▸ TASK TO CARRY OUT: Copy the records below exactly, from the line containing "Screen dimensions: 1024x768" through the last line, and leave out every picture.

(Saved data entries)
--

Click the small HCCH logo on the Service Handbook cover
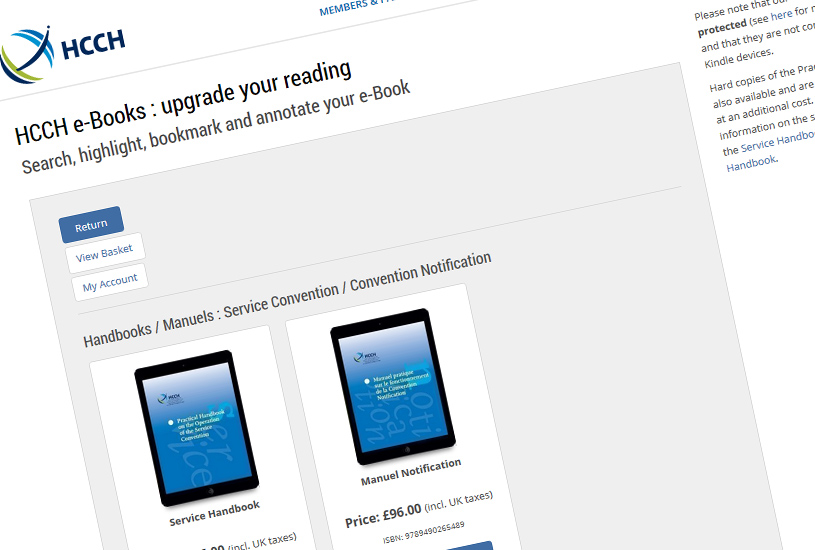The image size is (815, 550). coord(169,398)
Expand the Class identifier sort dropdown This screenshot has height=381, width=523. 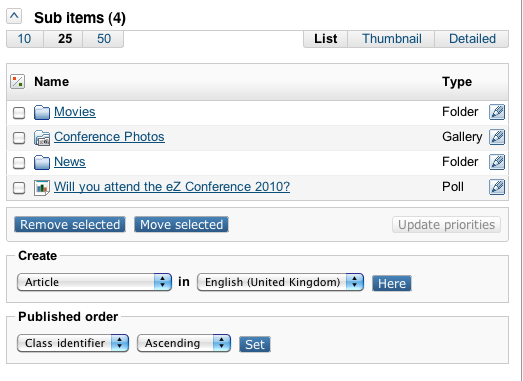pos(73,343)
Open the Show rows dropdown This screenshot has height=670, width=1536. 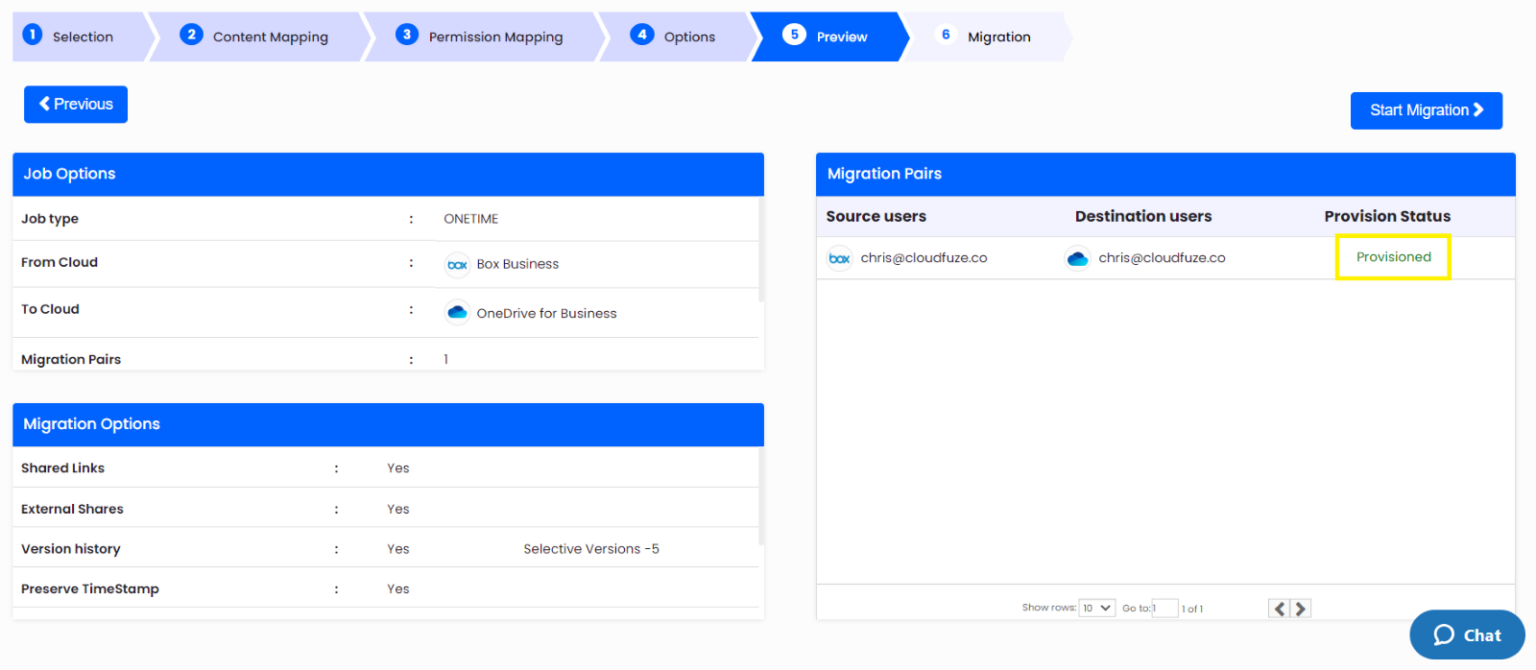pos(1096,608)
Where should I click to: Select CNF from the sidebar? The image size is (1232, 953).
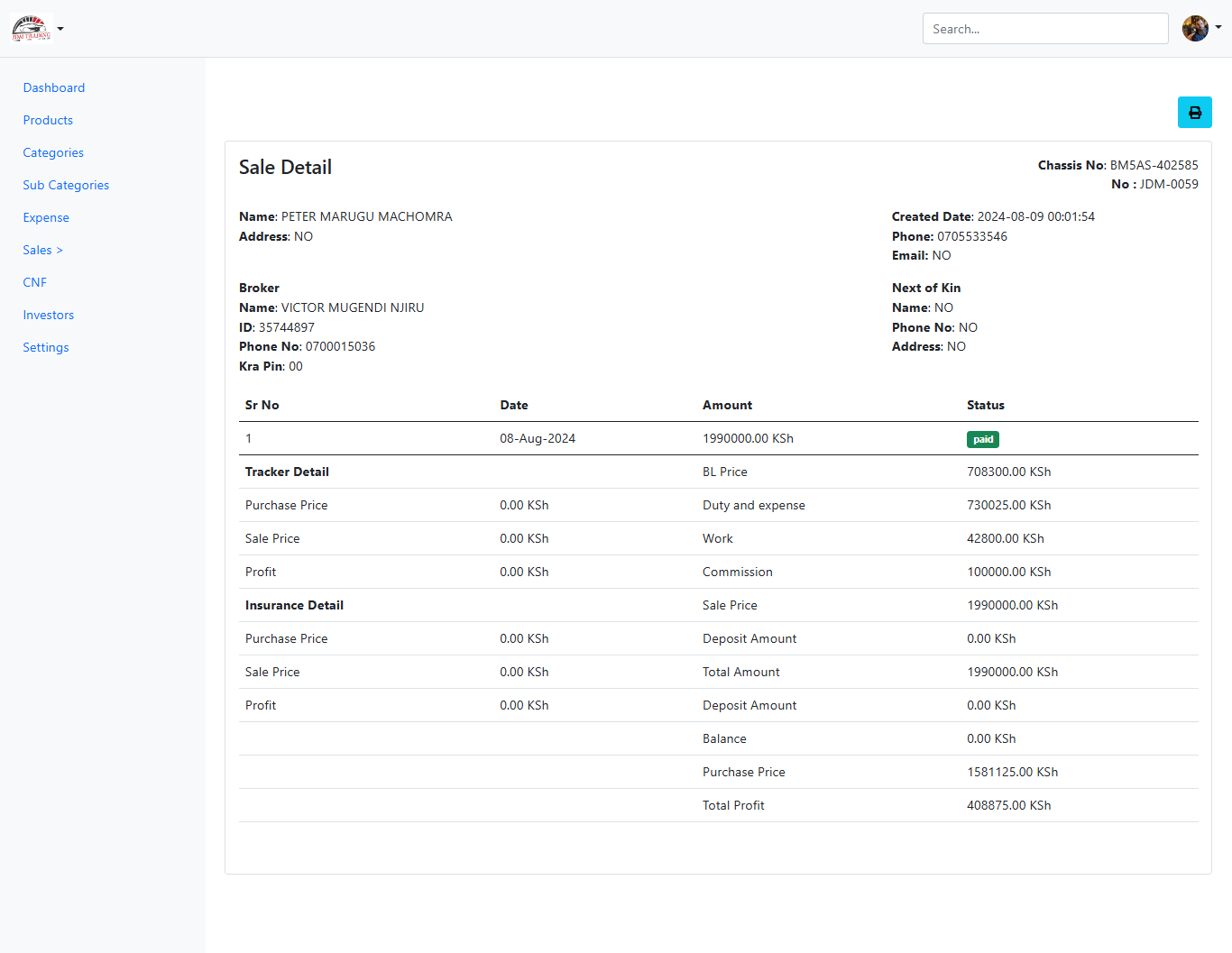35,282
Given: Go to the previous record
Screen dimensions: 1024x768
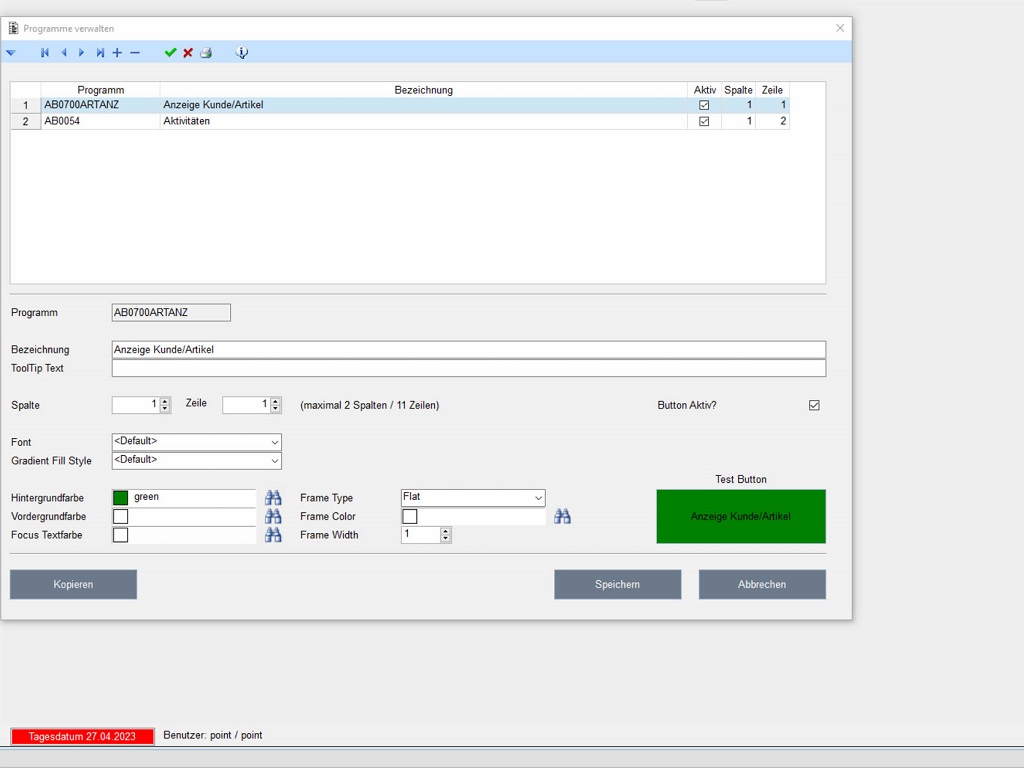Looking at the screenshot, I should 64,52.
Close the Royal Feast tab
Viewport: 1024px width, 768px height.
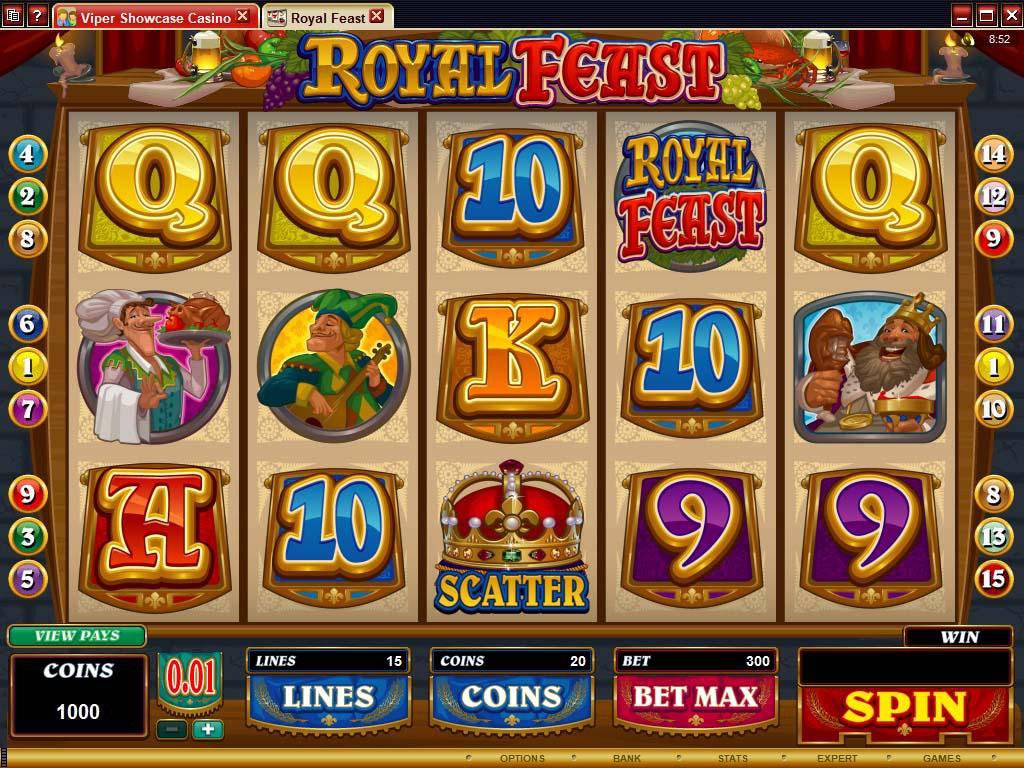[377, 16]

--

▸ OUTPUT FOR THIS TASK:
Screen dimensions: 1024x768
Looking at the screenshot, I should 64,52.
Close the Royal Feast tab
Viewport: 1024px width, 768px height.
[377, 16]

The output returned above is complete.